Now you've made me scared!


----------



## wll (Oct 4, 2014)

RUBEN_CO said:


> Something0riginal said:
> 
> 
> > Ok i guess this would be the appropriate place to reiterate that draw weight USUALLY matters very little next to draw length, active length, and the retraction rate of your bands. However, when shooting large or heavy ammo with alot of inertia or wind resistance, the extra draw weight really helps get it started. When i was little, and I mean little, I had a wire frame wrist rockety thingy and the tubes were super heavy for me and I was really short, so i could only draw them around halfway, I only had rocks to shoot, but even then I killed a crow with a rock and I was like 6. Anyways, I pretty much always use tbg, and ive recently started casting lead cylinders.* With one of the biggest ones i could actually feel the slingshot being under powered and struggling to pull the slug, when they hit the fork tips the bands had no energy left at all. Later that day i got my first rts and I still have a brutal scar above my hip bone.*
> ...


That is one of the things you should avoid ..... under powered light fast bands and real heavy ammo !

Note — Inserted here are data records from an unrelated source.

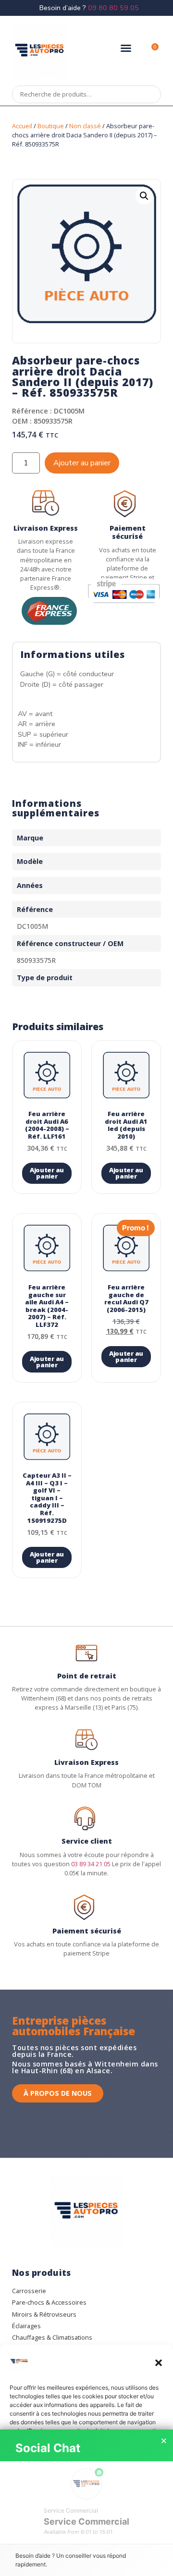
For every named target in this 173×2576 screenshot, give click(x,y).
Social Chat (47, 2448)
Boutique (50, 126)
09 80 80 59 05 (113, 7)
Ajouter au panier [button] (47, 1173)
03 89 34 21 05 (91, 1863)
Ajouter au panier (82, 463)
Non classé (85, 126)
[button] (158, 2363)
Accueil (22, 126)
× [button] (164, 2441)
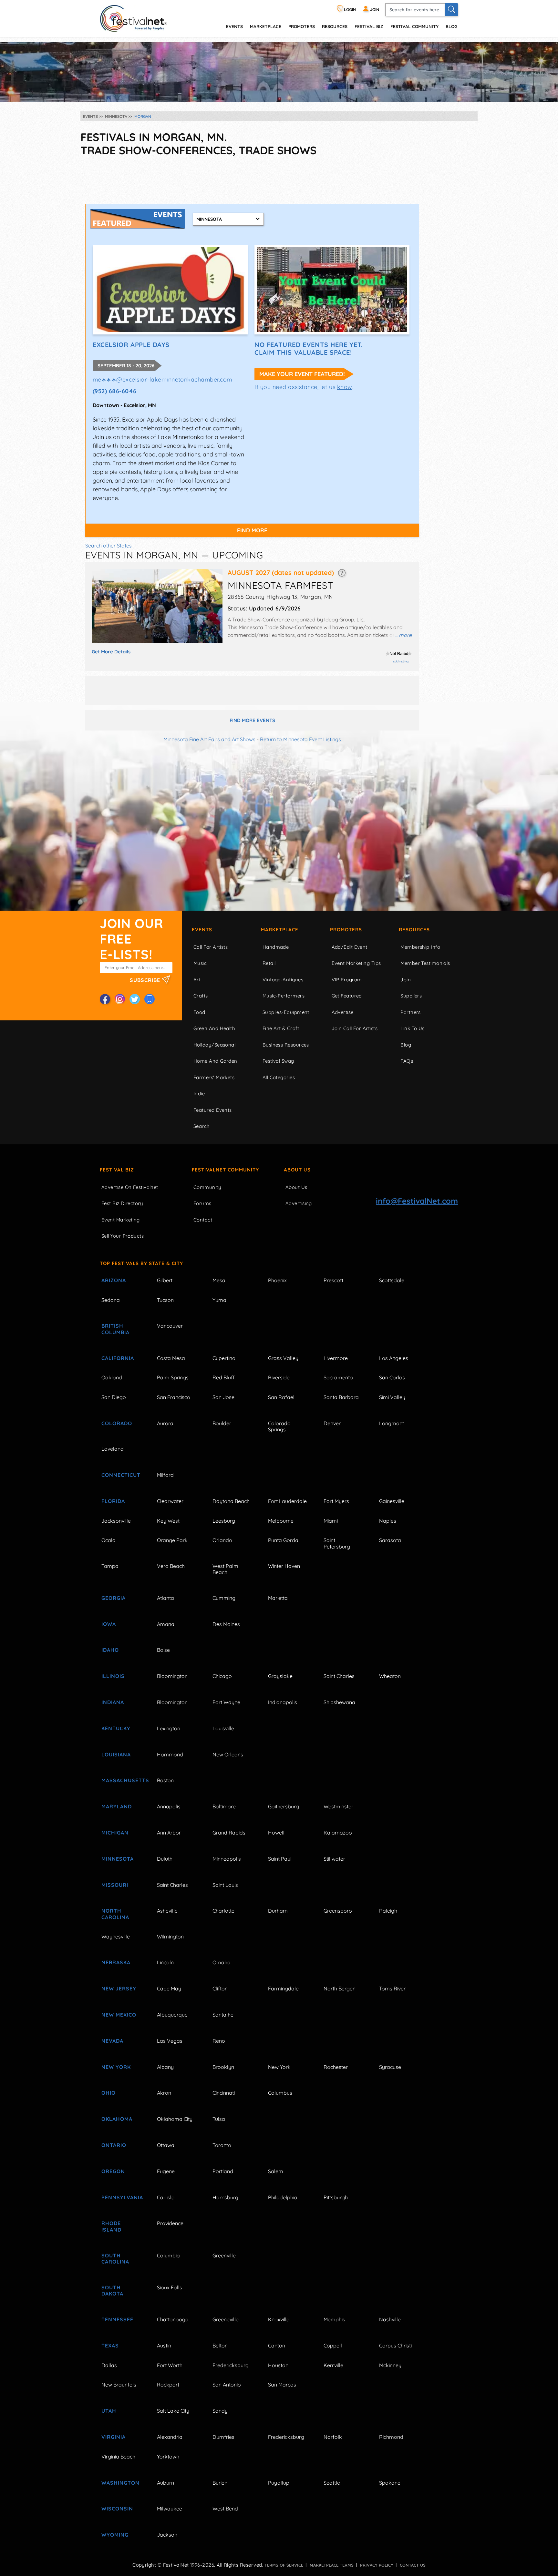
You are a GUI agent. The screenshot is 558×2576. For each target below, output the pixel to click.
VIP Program (347, 979)
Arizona (113, 1280)
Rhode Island (111, 2226)
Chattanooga (173, 2319)
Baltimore (224, 1806)
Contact (202, 1220)
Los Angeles (393, 1358)
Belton (220, 2345)
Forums (202, 1203)
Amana (165, 1624)
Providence (170, 2223)
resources (334, 26)
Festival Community (414, 26)
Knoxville (278, 2319)
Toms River (392, 1988)
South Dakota (112, 2290)
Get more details (111, 652)
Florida (113, 1501)
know (344, 387)
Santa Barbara (341, 1397)
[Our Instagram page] (120, 999)
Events (202, 929)
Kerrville (333, 2365)
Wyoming (115, 2534)
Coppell (333, 2345)
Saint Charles (339, 1676)
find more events (252, 720)
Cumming (223, 1598)
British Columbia (115, 1329)
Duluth (164, 1858)
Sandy (220, 2410)
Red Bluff (223, 1377)
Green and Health (214, 1028)
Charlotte (223, 1910)
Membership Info (420, 947)
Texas (110, 2345)
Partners (410, 1012)
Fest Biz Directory (122, 1203)
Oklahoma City (174, 2119)
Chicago (222, 1676)
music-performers (284, 996)
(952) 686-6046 (115, 391)
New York (116, 2067)
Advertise (343, 1012)
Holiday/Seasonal (214, 1045)
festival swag (278, 1061)
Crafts (200, 996)
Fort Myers (336, 1501)
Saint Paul (280, 1858)
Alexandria (169, 2437)
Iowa (108, 1624)
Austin (164, 2345)
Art (197, 979)
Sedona (110, 1300)
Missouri (114, 1885)
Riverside (279, 1377)
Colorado (116, 1423)
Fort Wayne (226, 1702)
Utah (108, 2410)
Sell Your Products (122, 1236)
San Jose (223, 1397)
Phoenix (277, 1280)
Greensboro (338, 1910)
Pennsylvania (121, 2197)
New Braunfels (118, 2384)
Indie (199, 1093)
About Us (297, 1170)
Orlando (222, 1540)
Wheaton (390, 1676)
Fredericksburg (230, 2365)
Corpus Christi (395, 2345)
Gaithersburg (283, 1806)
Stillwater (334, 1858)
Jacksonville (116, 1521)
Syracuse (390, 2067)
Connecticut (120, 1475)
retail (269, 963)
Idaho (110, 1650)
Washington (120, 2482)
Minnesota (117, 1858)
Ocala (108, 1540)
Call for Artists (210, 947)
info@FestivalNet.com (417, 1201)
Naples (387, 1521)
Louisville (223, 1728)
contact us (413, 2565)
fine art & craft (281, 1028)
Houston (278, 2365)
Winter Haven (284, 1566)
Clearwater (170, 1501)
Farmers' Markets (213, 1077)
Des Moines (226, 1624)
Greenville (224, 2255)
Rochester (336, 2067)
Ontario (113, 2145)
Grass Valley (283, 1358)
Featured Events (212, 1110)
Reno (218, 2041)
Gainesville (391, 1501)
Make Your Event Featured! (302, 374)
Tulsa (218, 2119)
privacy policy (376, 2565)
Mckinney (390, 2365)
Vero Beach (171, 1566)
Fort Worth (169, 2365)
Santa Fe (222, 2014)
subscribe (146, 980)
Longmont (391, 1423)
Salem (275, 2171)
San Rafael (281, 1397)
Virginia (113, 2437)
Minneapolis (226, 1858)
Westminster (338, 1806)
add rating (400, 661)
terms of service (283, 2565)
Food (199, 1012)
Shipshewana (339, 1702)
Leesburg (223, 1521)
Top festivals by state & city (141, 1263)
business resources (286, 1045)
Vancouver (170, 1326)
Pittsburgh (336, 2197)
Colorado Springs (279, 1426)
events (234, 26)
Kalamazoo (338, 1832)
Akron (164, 2093)
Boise (163, 1650)
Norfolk (333, 2437)
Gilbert (164, 1280)
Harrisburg (225, 2197)
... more (403, 635)
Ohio (108, 2093)
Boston (165, 1780)
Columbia (168, 2255)
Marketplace (265, 26)
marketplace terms (332, 2565)
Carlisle (165, 2197)
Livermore (336, 1358)
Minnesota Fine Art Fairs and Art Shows (209, 739)
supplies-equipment (286, 1012)
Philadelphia (282, 2197)
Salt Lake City (173, 2410)
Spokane (389, 2482)
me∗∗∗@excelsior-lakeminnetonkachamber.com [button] (162, 379)
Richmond (391, 2437)
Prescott (333, 1280)
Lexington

I do everything I can to match my tubes to the ammo I use. I have 3060 and Green Dub Dub for ammo in the 86-184gr area, and 5/16OD for 184-315gr area. that is a pretty good range with each but OK I feel. I do not feel comfortable shooting 315gr in the lighter tubes, although I might be OK. I might add my bands are ~8.25" long static for a 38-40 inch draw. I try to keep my bands at a 460-480% at full draw ... which means I don't have bands that are way longer then they need be to eliminated slop and entanglement of the power source.

Read everything you can on the power rangers threads and go from there. One of the things that I did was look at the perimeters I wanted and went from their. The most important thing for safety *I did* was not to over power myself with my abilities and what I felt comfortable with. I wanted more power than what I'm shooting now , but you have to be realistic too and you must know yourself.

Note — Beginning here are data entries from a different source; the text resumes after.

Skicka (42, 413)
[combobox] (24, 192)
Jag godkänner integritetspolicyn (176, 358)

I'm very, very safety conscience and although I could get more speed by extending my draw to butterfly .. I don't feel comfortable 100% of the time ! It is the time that you physically let down or get sloppy, (bad ammo load, wrong ammo, twisted bands, torn or warn bands or pouch, sloppy release) that an accident is much more likely to happen. A smashed broken finger or an RTS is not my idea of having fun !!!!

I love shooting my slings, I have them set up with the most optimum tubes for my strength and heavy ammo weights I generally use, giving me a very powerful tool in the field .... and because of that I treat them with great respect.

wll


----------



## RUBEN_CO (Sep 1, 2013)

Wll,

Now I'm considering moving away from heavy ammo all together, but I will take this into consideration when formulating band setups from now on,

The heads up is much appreciated.


----------



## New dog old tricks (Jun 13, 2013)

If you can get your hands on some gum rubber bands, you could try singles. They normally are about 18-20mm wide and cut them for butterfly. If you are that way inclined. That's how I chuck rock of that size.


----------



## RUBEN_CO (Sep 1, 2013)

Thanks


----------